“Deep calls unto deep.” Psalm 42:7
A Sermon by C.H. Spurgeon, 1869
Excerpt:
In
the grandeur of nature there are amazing harmonies. When the storm
agitates the ocean below, the heavens above hear the tumult, and
answer to the clamor; down comes a deluge of sonorous hail or
swift-descending rain, attended with peals
of thunder, and flashes of flame; the great deep above stretches out
its hands to the great deep below, and in voice of thunder their old
relationship is recognized; it is almost as if the twin seas
remembered how once they lay together in the same cradle of confusion
till the decree of the eternal appointed each his bounds and place.
“Deep
calls unto deep”—one splendor of Creation holds fellowship with
another. Amazed and overwhelmed by the spectacle of some tremendous
tempest upon land, you have yet been able to observe how the clouds
appear to be emptying themselves each into each, and the successive
volleys of heaven’s artillery are answered by rival clamors, the
whole chorus of sublimities lifting up their voices!
...where
there is one deep, it calls to another, and that especially in the
moral and spiritual world every vast and sublime truth has its
correspondent, which, like another deep, calls to it responsively.
What
do you and I know of infinity, omnipresence, and self-existence? We
are far beyond
our depth when we come to the ocean of divine purposes. We may gaze into
the mystery with awe, but to profess to comprehend it is vanity
itself.
What
an inscrutable mystery, that the infinitely pure and holy God should
have determined
to allow the intrusion of sin into His universe; that He should allow evil
to drag down an angel, and debase him into a devil; that the adoring
hosts of heaven should be thinned by sinful desertion from a loyalty
so well deserved! How came it that moral evil was allowed to come
into this fair world, to spoil Eden, to pollute mankind, to fill the
grave...
Why
was it that after sin had broken out in the universe, it was
permitted to remain in existence? Why should the evil one be
permitted, like a roaring lion, to roam abroad seeking whom he may
devour? When sin infected the race of men,
why not destroy them all, and stamp out the disease, as we did lately
when the disease came among our cattle? Why not purge it with fire
till the last speck of the leprosy was burned out? What did the
destruction of a race matter, if sin were destroyed with them?

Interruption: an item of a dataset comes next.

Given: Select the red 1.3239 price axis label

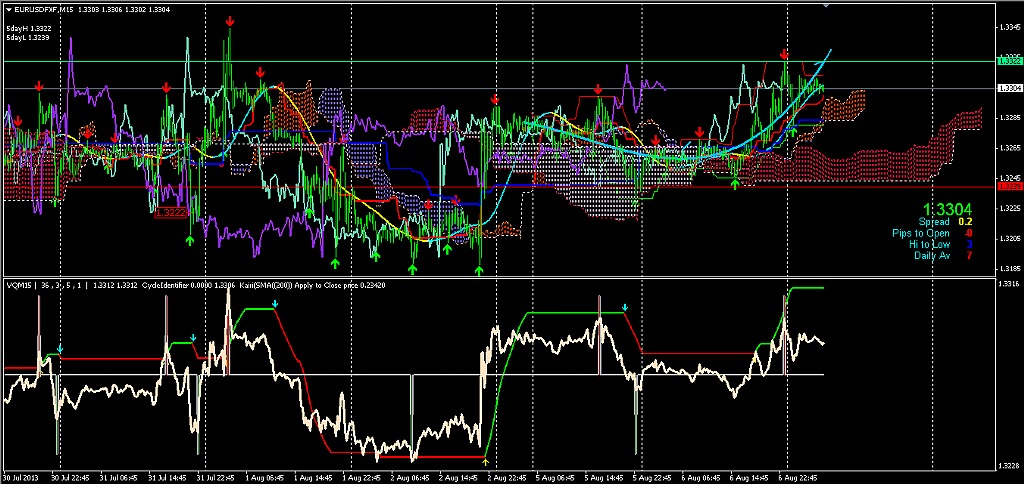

Strange decree that sin should be tolerated; first permitted to
enter, and then allowed afterwards to spread its mischievous poison!
What
a depth, my brothers and sisters, is revealed in the divine decree of
election, that there should be vessels unto honor, fitted for the
Master’s use—men and women chosen to show forth the riches of His
grace, not for any good thing in them—but because the Lord will
have mercy upon whom He will have mercy, and will have compassion on
whom He will have compassion! And what a still more solemn depth is
revealed in those whom He passed by—that there should be vessels of
wrath fitted to destruction, men permitted to continue in sin, and to
harden themselves against the gospel, and so to illustrate the awful
wrath of God throughout eternity!
Brothers
and sisters, I cannot contemplate the doctrines connected with
predestination, true as they are, without a shudder of reverential
awe!
Beloved
friends, we need not allow ourselves to be depressed by the mystery
of the doctrine of eternal decrees, for even if these decrees were
not in existence, there would still remain the other deep, the
mystery of fact. It is a fact that sin is in the world; it is a fact
that sorrow is here; it is a fact that death is here—and how can
you understand these things?
Shut your eyes to the depth above the
firmament if you will, but here is depth nearer home which will still
amaze you! Remember that all men are not saved—it is a dreadful
truth of God that multitudes tread the broad road, and reach eternal
destruction!
Why is this when God is good and omnipotent? Can you
understand providence? Is not providence, as we see it, quite
as mysterious as predestination? Are not the mysteries rather in the
facts themselves, than in the purposes which ordained them? Are they
not, the facts and the decrees, mysteries and equal mysteries?
But
what a wonderful harmony there is between the two depths!
And to this
I call your attention. Observe how deep has called unto deep!
Whatever God ordained has been accomplished! His will has been done!